Metadata-Version: 2.1
Name: openeo-udf
Version: 1.0.0rc3
Summary: API to implement user defined functions in openEO, as well as a reference server implementation to execute them.
Home-page: https://github.com/Open-EO/openeo-udf/
Author: Soeren Gebbert
Author-email: soerengebbert@googlemai.com
License: apache
Platform: any
Classifier: Development Status :: 5 - Production/Stable
Classifier: Programming Language :: Python
Classifier: "License :: OSI Approved :: Apache Software License"
Classifier: "Operating System :: OS Independent"

====================
OpenEO UDF Framework
====================

OpenEO User Defined Functions (UDF) are an approach to run arbitrary code on geographical data
that is available in an OpenEO processing backend like R, GRASS GIS or GeoTrellis.
This document describes the UDF interface and provides reference implementation for Python3. The reference
implementation includes:

    - An OpenEO UDF REST test server that processes user defined data with user defined functions
      and describes its interface using OpenAPI 3.0.
    - A Python3 API that specifies how UDF must be implemented in Python3

Documentation is available online (see list below) and through the test server.

    - UDF Framework: https://open-eo.github.io/openeo-udf/
    - API description: https://open-eo.github.io/openeo-udf/api_docs/

Backend integration
===================

This UDF implementation contains an abstract OpenAPI 3.0 description of schemas that must be used when an API for a specific
programming language is implemented.
The schemas are generated from the UDF python3 classes of the REST service, that are implemented using pydantic.
The documentation will be generated on the fly and can be accessed via browser from the docker container or when the
udf server started from localhost.

The following files implement the schemas:

    * https://github.com/Open-EO/openeo-udf/blob/fastapi/src/openeo_udf/server/dimension_schema.py
    * https://github.com/Open-EO/openeo-udf/blob/fastapi/src/openeo_udf/server/feature_collection_tile_schema.py
    * https://github.com/Open-EO/openeo-udf/blob/fastapi/src/openeo_udf/server/hypercube_schema.py
    * https://github.com/Open-EO/openeo-udf/blob/fastapi/src/openeo_udf/server/machine_learn_schema.py
    * https://github.com/Open-EO/openeo-udf/blob/fastapi/src/openeo_udf/server/raster_collection_tile_schema.py
    * https://github.com/Open-EO/openeo-udf/blob/fastapi/src/openeo_udf/server/spatial_extent_schema.py
    * https://github.com/Open-EO/openeo-udf/blob/fastapi/src/openeo_udf/server/structured_data_schema.py
    * https://github.com/Open-EO/openeo-udf/blob/fastapi/src/openeo_udf/server/udf_schemas.py

The basis of the OpenAPI 3.0 description are basic data-types that are available in many programming languages.
These basic data-types are:

    - Strings
    - Floating point values
    - Integer values
    - Date and time data-types
    - Multi-dimensional arrays, lists or vectors of floating point values, integer values and date time data-types
    - Maps or dictionaries

The entry point of an UDF is a single dictionary or map, that can be represented by a class object as well,
depending on the programming language.

The schemas SpatialExtentSchema, FeatureCollectionTileSchema, HyperCubeSchema,
StructuredDataSchema, MachineLearnModelSchema and UdfDataSchema are a OpenAPI 3.0 based definitions for the UDF API.
These schemas are implemented as python3 classes with additional functionality in the Python3 REST test server.

The schemas UdfCodeSchema, UdfRequestSchema and ErrorResponseSchema are used by the UDF
test server to provide the POST endpoint.

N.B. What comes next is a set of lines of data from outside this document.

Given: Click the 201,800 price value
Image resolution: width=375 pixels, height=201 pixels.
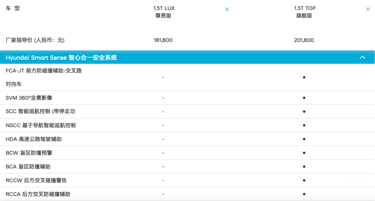Looking at the screenshot, I should pyautogui.click(x=304, y=40).
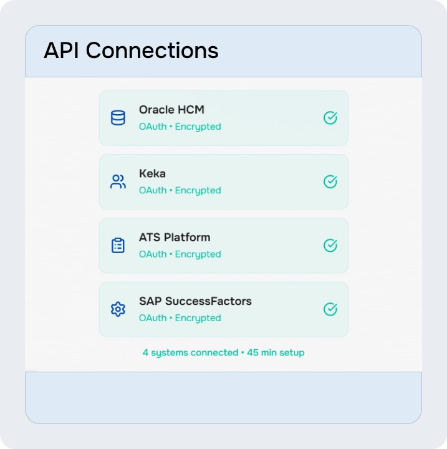The height and width of the screenshot is (449, 447).
Task: Click blank space right of SAP SuccessFactors name
Action: point(287,302)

They are not part of the UDF API.

To support UDF's in the backend the following approaches can be used:

  - The backend implements for specific languages the UDF API based on the provided OpenAPI 3.0 description
  - The backend uses the Python prototype implementation for Python based UDF's
  - The backend uses the UDF test server to run Python UDF's with JSON protocol or message pack binary protocol

Installation
============

The installation was tested on ubuntu 16.04 and 18.04. It requires python3.6  and pip3. It will install
several python3 libraries like pygdal [#pygdal]_, pytorch [#pytorch]_, scikit-learn [#scikit]_,
tensorflow [#tensorflow]_ and other libraries that require additional development files on the host system.
The python3 message pack library [#messagepack]_ is used for binary serialization support in the REST interface

.. rubric:: Footnotes

.. [#pygdal] https://github.com/nextgis/pygdal
.. [#pytorch] https://pytorch.org/
.. [#scikit] http://scikit-learn.org/stable/
.. [#tensorflow] https://www.tensorflow.org/
.. [#messagepack] https://msgpack.org/


Local installation
------------------

1. Clone the git repository into a specific directory and create the virtual python3 environment:

    .. code-block:: bash

        mkdir -p ${HOME}/src/openeo
        cd ${HOME}/src/openeo

        git clone https://github.com/Open-EO/openeo-udf.git

        # Checkout the fastapi branch
        git checkout fastapi
        virtualenv -p python3 venv
    ..

2. Install are requirements in the virtual environment:

    .. code-block:: bash

        source venv/bin/activate
        cd openeo-udf
        pip3 install -r requirements.txt
    ..


3. Install the openeo-udf software and run the tests:

    .. code-block:: bash

        python3 setup.py install
        python3 setup.py test
        python3 tests/test_doctests.py
    ..

3. Create the UDF documentation that includes the python3 API description and start firefox to read it:

    .. code-block:: bash

        cd docs
        make html
        firefox _build/html/index.html &
        cd ..
    ..

4. Run the udf server and have a look at the OpenAPI documentation. Here you can also
    download the swagger definition:

    .. code-block:: bash

        run_udf_server &

        firefox http://localhost:5000/redoc
        firefox http://localhost:5000/docs
    ..

Docker image
------------

The openeo-udf repository contains the build instruction of an openeo-udf docker image.
This description is specific for the fastapi branch, that directly supprts the
OpenAPI documentation of the REST service.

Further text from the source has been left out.